#### EXERCISE AIM
Where in the material does the word "computer" appear? Copy each line that has it.

#### SUPPLIED MATERIAL
_____
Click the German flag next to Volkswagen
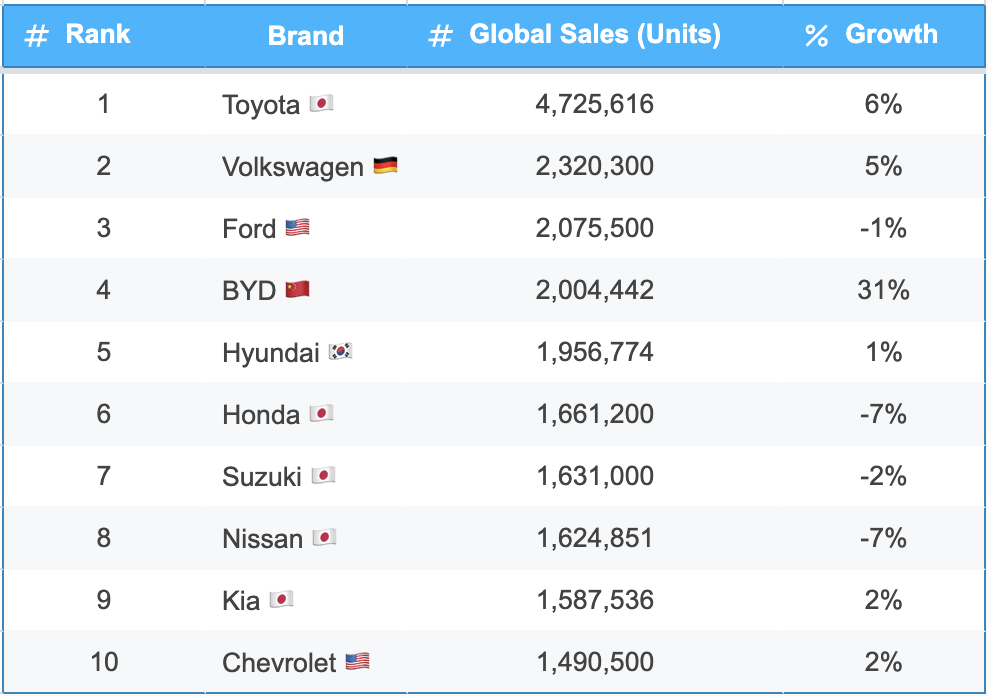 click(385, 166)
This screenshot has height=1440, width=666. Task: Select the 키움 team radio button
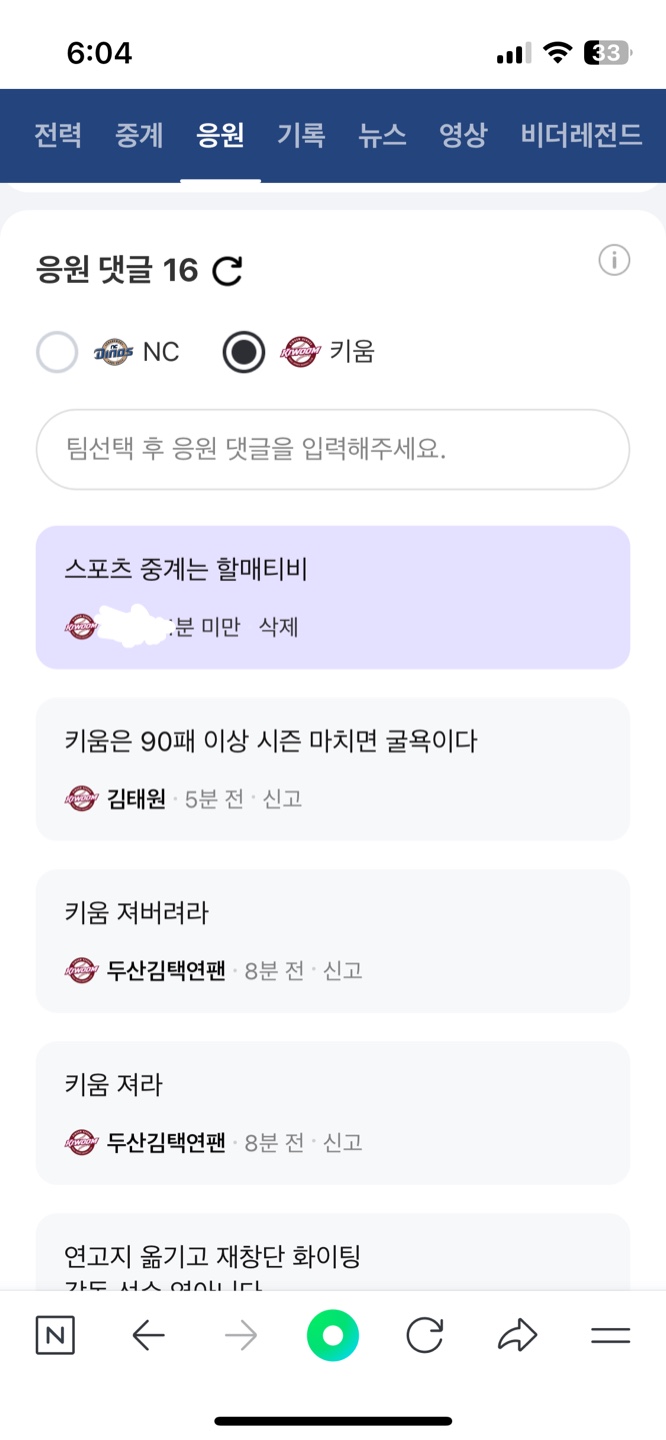click(244, 352)
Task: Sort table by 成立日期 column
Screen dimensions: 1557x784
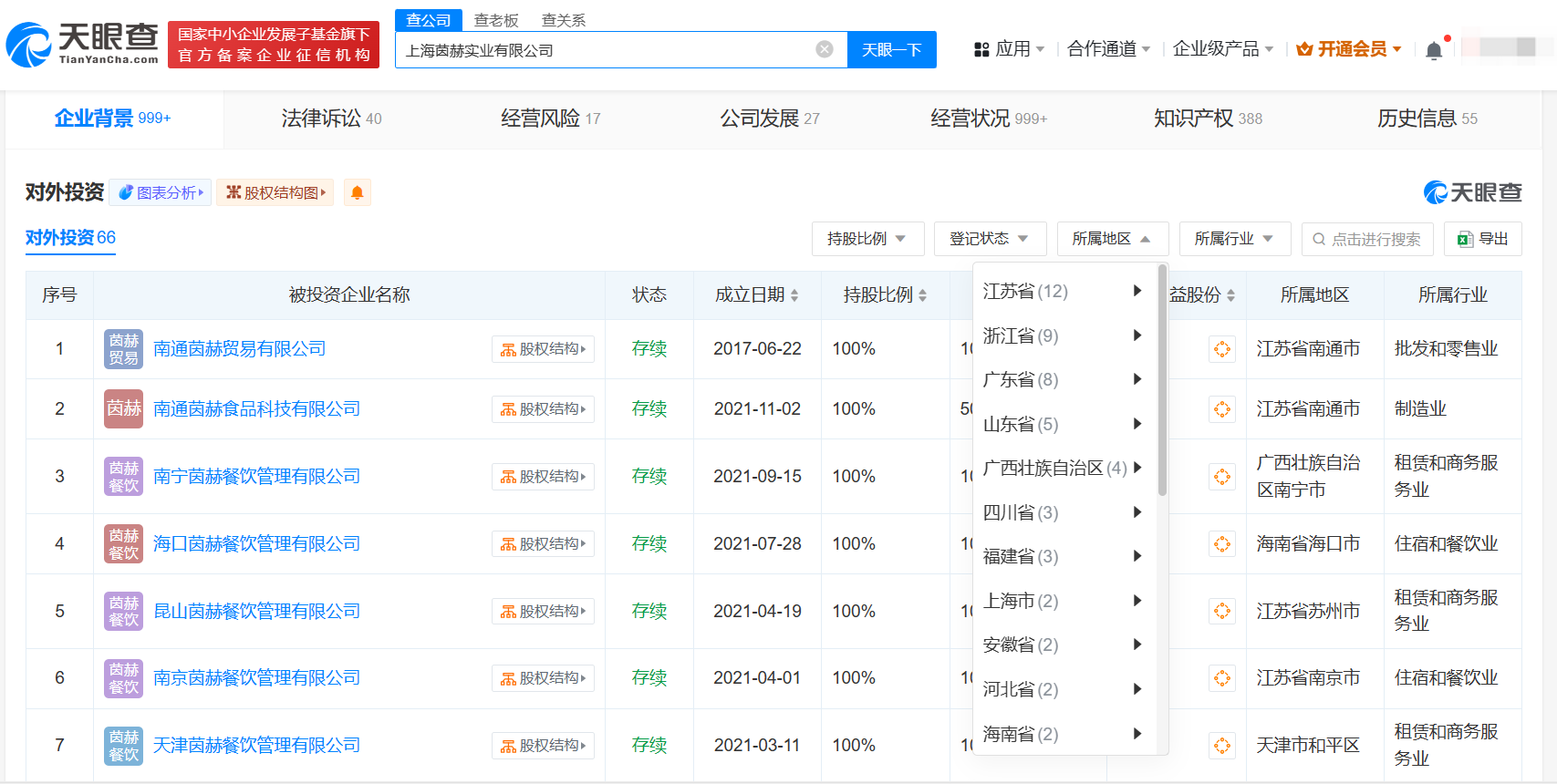Action: (756, 295)
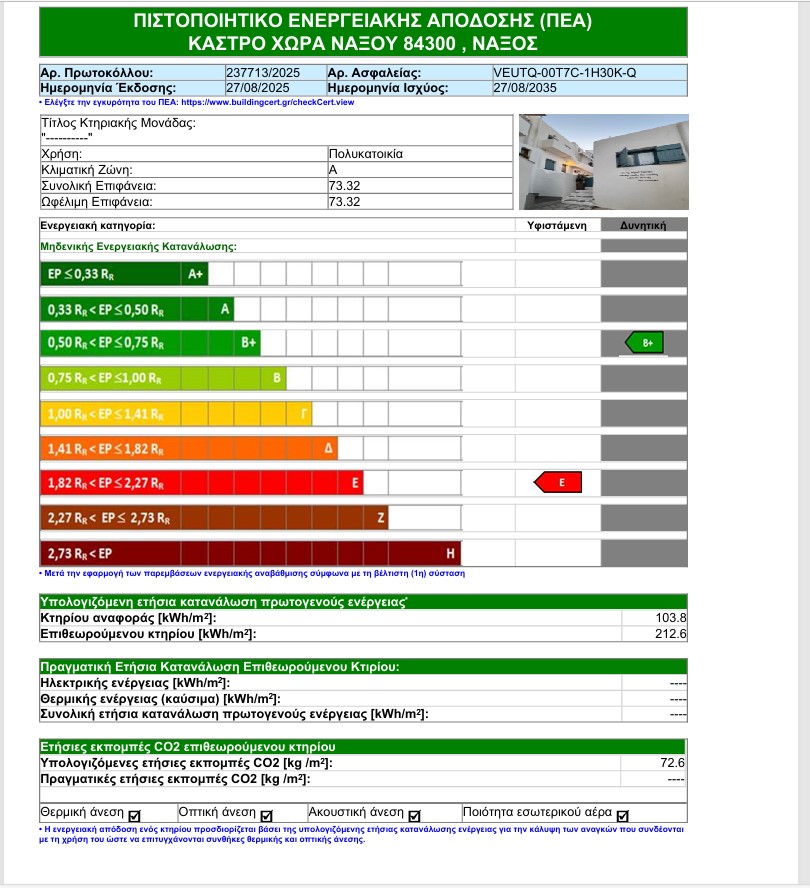Viewport: 810px width, 888px height.
Task: Click the red E existing rating arrow
Action: [x=558, y=483]
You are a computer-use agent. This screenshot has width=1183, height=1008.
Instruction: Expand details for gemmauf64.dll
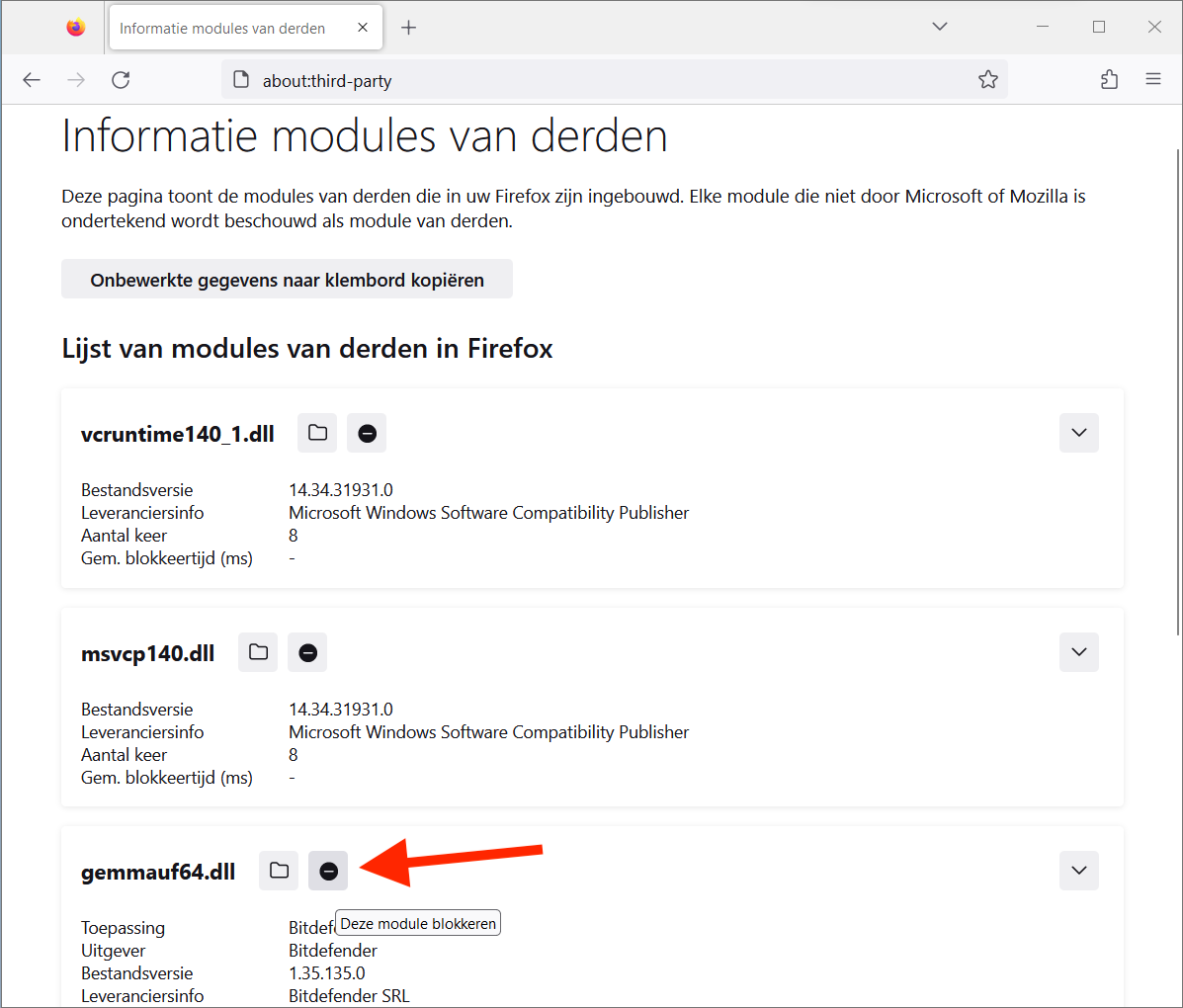click(x=1078, y=871)
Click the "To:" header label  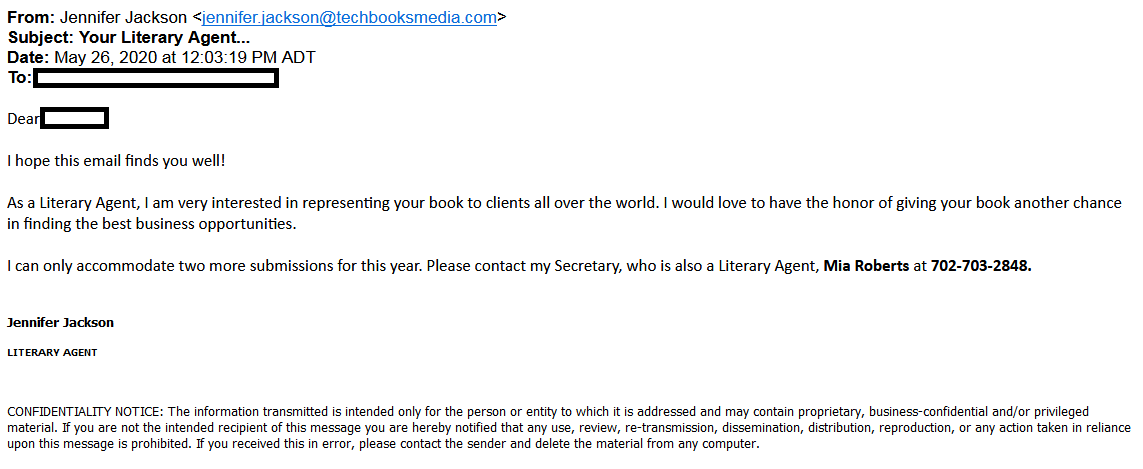pyautogui.click(x=19, y=78)
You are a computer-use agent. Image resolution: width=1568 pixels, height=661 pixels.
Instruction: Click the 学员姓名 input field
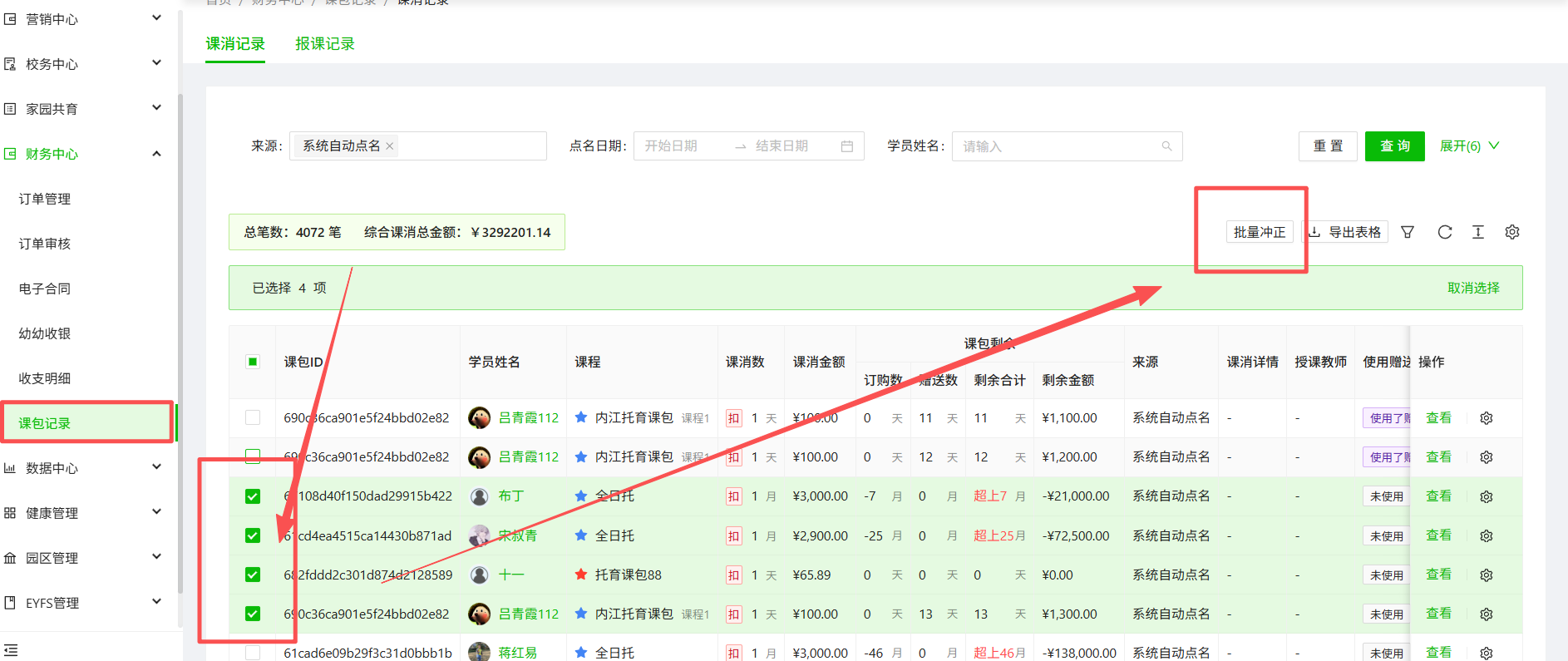click(x=1056, y=146)
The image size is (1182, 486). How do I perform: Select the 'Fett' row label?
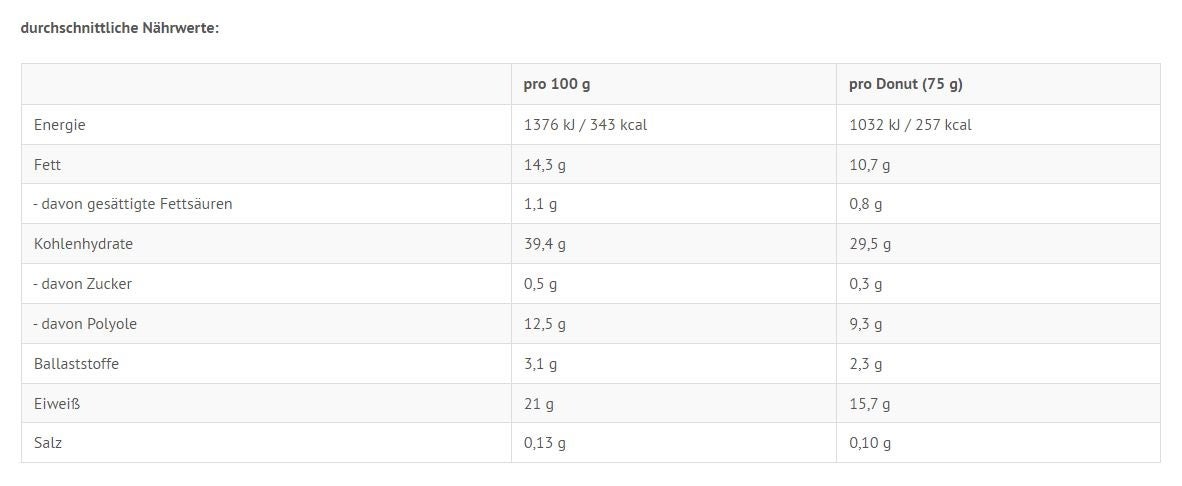47,164
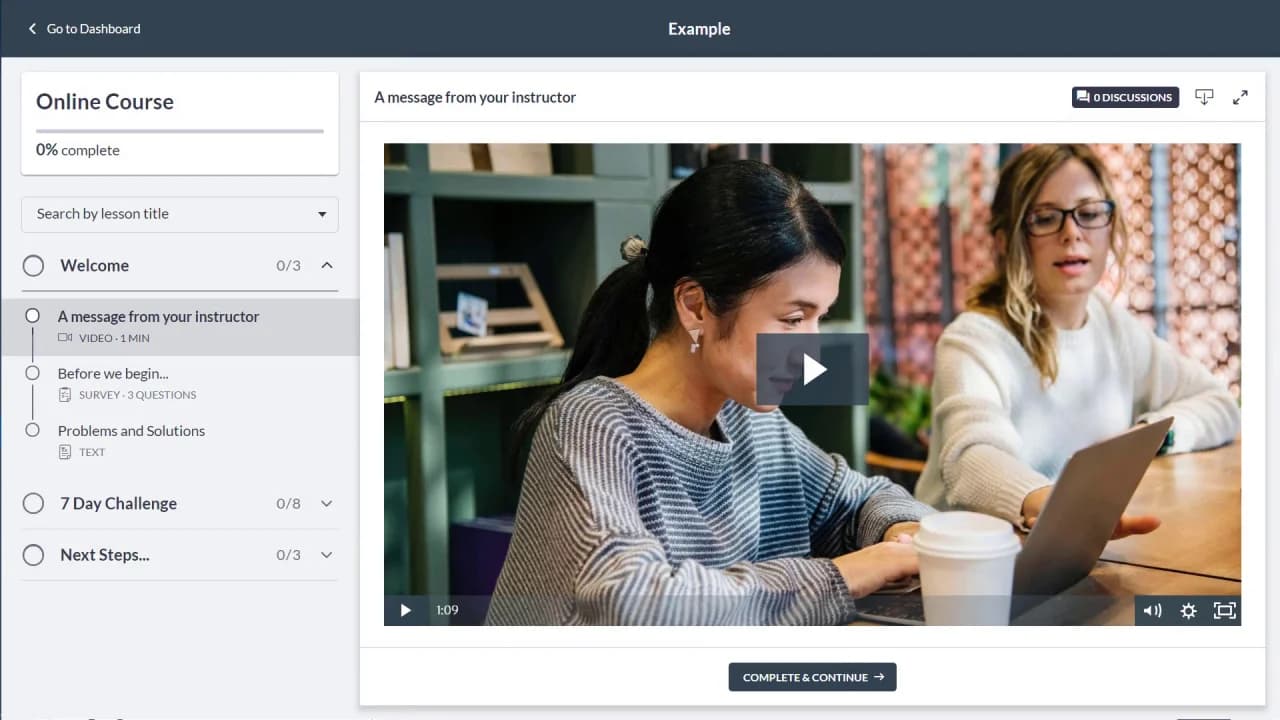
_____
#### RESULT
You are a computer-use agent. This screenshot has width=1183, height=1008.
You are a computer-use agent. Image resolution: width=1568 pixels, height=661 pixels.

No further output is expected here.